Lalu, 34 persen laki-laki Korsel lainnya yang rajin melakukan perawatan berasal dari kelompok generasi milenial, lahir pada tahun 1982-1992.

Menurut Roald Maliangkay, seorang direktur Korean Institute di The Australian National University, fenomena ini merupakan pengaruh K-Pop.

“Saya terkejut melihat, sekarang banyak pemuda setempat meniru penampilan khas idola laki-laki Korea Selatan,” jelas Maliangkay sembari mengenang pengalaman dari kunjungannya ke distrik pusat kota Seoul, Myeongdong.

Dia mengatakan, banyak melihat laki-laki yang mengenakan pakaian aksen robek-robek dan rambut yang diwarnai dengan teknik sempurna.

Mata para laki-laki di sana, kata dia, telah mendapatkan tindakan operasi plastik karena memiliki lipatan ganda.

“Saya bahkan melihat beberapa laki-laki mengenakan riasan wajah ringan,”imbuhnya.

James Turnbull, seorang penulis dan dosen spesialis feminis Korea dan budaya populer, yang bermukim di Busan, Korsel, mengatakan, tekanan bersaing di bursa kerja bisa jadi memicu tren laki-laki merawat diri dan mengenakan riasan tersebut.

“Dalam persaingan yang sulit, kelompok usia 20 dan 30 tahunan dituntut untuk meningkatkan kualitas diri, misal dengan gelar pendidikan tambahan, kursus, magang, kualifikasi bahasa asing. Industri kecantikan pun menjawab dengan kompetisi tersebut dengan cepat, yakni meningkatkan kualitas lewat penampilan diri,” urai Turnbull.

Riset mengatakan, industri kecantikan di Korsel mencapai $13 juta AS per tahun.
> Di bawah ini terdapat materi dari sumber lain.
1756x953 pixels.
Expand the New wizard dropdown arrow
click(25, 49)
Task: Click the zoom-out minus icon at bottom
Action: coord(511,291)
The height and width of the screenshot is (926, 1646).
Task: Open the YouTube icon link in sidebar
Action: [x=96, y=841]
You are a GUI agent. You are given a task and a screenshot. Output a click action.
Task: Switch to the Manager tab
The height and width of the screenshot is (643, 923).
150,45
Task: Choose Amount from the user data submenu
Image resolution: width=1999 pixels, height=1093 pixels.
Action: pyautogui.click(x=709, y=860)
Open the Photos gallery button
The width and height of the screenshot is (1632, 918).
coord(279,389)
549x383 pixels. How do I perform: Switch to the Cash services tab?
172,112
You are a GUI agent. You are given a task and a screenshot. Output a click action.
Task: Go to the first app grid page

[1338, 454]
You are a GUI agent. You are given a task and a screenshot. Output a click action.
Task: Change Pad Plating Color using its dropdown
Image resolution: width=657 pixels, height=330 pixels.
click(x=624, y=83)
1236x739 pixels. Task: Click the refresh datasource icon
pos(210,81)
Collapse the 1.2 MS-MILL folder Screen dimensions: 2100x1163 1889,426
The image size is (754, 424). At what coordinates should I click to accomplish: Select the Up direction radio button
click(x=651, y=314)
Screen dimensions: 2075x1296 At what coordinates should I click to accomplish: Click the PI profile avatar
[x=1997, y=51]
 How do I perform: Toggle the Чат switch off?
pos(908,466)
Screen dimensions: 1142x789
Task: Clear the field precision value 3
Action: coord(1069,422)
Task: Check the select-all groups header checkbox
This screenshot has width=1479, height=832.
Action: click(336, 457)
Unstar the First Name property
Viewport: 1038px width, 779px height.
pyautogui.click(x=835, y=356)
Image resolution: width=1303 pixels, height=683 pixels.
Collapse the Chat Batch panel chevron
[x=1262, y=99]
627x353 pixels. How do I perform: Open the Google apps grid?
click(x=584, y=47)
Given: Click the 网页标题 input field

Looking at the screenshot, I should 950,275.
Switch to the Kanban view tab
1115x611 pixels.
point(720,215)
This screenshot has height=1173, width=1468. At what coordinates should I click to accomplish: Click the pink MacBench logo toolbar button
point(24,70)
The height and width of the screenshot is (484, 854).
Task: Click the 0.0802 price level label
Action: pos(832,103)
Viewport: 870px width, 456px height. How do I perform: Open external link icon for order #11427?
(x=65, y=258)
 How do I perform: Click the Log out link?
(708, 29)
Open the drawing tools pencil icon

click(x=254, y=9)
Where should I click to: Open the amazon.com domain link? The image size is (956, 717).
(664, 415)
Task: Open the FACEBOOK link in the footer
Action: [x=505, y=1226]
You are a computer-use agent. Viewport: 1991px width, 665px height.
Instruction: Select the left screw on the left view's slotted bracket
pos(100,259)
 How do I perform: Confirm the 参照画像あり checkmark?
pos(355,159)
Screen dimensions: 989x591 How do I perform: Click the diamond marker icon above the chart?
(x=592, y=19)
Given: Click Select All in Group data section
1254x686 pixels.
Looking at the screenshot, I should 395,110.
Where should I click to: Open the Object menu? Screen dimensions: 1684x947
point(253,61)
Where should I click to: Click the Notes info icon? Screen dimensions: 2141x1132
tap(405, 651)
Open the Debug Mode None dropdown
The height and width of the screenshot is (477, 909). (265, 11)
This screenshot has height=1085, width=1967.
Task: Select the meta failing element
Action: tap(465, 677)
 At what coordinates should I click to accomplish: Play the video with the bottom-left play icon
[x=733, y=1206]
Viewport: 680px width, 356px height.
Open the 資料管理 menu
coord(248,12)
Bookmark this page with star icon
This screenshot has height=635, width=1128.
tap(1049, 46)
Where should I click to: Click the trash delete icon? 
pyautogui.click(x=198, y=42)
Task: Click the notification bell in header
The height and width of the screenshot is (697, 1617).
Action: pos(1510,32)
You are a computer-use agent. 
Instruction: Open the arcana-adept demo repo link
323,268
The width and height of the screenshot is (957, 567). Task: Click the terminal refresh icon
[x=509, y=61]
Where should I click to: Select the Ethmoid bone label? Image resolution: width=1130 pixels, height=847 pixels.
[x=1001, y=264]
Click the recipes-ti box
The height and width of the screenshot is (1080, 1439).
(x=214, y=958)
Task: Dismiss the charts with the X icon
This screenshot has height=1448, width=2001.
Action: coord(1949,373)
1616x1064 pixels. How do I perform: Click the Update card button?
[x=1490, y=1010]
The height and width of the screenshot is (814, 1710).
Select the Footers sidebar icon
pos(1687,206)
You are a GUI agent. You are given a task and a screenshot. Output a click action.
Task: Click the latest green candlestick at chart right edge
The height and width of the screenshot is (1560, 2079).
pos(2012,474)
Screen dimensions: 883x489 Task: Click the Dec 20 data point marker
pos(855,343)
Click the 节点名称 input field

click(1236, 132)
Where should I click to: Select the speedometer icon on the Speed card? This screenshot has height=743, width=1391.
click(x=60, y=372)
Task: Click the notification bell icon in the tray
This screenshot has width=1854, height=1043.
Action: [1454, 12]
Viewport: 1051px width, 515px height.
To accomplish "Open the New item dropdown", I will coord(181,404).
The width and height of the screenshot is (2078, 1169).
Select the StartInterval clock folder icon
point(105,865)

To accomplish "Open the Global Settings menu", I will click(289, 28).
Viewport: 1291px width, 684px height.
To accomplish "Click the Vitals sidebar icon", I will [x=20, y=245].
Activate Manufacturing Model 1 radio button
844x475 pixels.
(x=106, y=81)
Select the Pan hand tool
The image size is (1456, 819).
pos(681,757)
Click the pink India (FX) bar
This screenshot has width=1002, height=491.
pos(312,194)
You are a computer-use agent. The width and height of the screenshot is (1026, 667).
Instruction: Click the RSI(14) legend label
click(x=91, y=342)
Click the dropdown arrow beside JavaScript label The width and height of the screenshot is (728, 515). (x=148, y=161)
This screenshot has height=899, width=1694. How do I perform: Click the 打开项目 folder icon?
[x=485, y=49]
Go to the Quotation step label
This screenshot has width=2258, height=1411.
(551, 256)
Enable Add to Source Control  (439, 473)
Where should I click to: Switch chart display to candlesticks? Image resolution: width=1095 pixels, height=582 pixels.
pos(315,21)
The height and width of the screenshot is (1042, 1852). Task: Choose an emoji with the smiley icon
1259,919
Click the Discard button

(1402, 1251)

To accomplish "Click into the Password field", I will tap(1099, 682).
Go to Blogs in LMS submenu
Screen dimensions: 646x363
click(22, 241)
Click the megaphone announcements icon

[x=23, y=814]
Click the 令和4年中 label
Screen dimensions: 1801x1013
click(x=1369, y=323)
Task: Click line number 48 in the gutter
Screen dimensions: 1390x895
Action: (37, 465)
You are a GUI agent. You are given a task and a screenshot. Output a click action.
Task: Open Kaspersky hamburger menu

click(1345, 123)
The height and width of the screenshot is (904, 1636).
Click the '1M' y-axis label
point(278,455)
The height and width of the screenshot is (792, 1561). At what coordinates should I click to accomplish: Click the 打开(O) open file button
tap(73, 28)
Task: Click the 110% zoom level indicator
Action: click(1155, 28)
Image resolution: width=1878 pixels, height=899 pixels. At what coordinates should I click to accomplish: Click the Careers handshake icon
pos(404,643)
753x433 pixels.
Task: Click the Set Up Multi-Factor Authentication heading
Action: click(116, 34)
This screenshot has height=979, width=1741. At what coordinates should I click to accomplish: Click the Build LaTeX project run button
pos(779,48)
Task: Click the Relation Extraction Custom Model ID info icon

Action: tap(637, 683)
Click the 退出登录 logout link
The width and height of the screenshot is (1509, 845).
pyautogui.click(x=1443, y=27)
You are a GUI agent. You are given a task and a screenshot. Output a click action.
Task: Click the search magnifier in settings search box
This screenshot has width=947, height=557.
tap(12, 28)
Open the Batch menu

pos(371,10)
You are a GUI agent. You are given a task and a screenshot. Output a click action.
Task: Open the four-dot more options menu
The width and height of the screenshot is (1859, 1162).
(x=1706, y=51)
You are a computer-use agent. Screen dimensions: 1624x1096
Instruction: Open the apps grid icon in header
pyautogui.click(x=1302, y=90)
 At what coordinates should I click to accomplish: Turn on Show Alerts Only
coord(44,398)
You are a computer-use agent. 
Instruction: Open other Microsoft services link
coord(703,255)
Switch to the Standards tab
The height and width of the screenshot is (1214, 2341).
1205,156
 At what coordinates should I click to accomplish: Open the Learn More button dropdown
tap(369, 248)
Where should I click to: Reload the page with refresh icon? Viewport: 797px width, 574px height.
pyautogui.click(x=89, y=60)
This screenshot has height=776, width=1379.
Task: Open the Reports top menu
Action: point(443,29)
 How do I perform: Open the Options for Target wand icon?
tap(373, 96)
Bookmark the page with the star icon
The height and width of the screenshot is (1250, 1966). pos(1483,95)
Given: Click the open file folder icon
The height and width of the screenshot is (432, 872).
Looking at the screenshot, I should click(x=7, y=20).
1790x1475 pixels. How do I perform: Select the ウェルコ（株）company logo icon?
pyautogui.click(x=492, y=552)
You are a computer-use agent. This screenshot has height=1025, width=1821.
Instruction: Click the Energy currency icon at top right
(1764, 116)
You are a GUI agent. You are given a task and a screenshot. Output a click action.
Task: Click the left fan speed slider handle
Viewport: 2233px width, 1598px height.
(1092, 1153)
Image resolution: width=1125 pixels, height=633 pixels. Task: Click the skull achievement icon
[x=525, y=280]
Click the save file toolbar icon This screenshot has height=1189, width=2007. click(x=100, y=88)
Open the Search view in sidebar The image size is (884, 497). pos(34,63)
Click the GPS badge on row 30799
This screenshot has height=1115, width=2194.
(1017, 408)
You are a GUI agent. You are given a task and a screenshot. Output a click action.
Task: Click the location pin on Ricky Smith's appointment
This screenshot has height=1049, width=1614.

Lalu, penjualan tindakan prosedur kosmetik di sana lebih tinggi dibandingkan negara lain.

Generasi laki-laki muda yang sadar akan citra dan penampilan mendukung ledakan industri kosmetika di negara Ginseng tersebut.

Seorang ahli bedah, Jong Jin Yun, mengaku bahwa dirinya melakukan injeksi botoks setiap enam bulan untuk menyempurnakan definisi garis rahangnya.

“Saya mementingkan penyembuhan, tetapi saya juga tak ingin mengusir pasien,”ujar Jong.

Dia menambahkan, tindakan estetika paling populer di klinik Korsel adalah pembesaran mata, koreksi hidung, dan rahang untuk membuat wajah terlihat lebih tirus.

David Cho, pendiri situs kecantikan, Soko Glam Korea, menjelaskan, kosmetik untuk laki-laki tidak ada hubungannya dengan orientasi seksual.

Tren merawat diri kaum Adam sama dengan definisi metroseksual untuk seorang laki-laki yang menghargai perawatan dan mengenakan busana dengan gaya terkini.

Dia juga memprediksi bahwa hanya masalah waktu sebelum tren perawatan diri dan kosmetika laki-laki merebak di luar Asia.

“Saya yakin, selanjutnya tren ini akan populer di Amerika Utara,” pungkas Cho.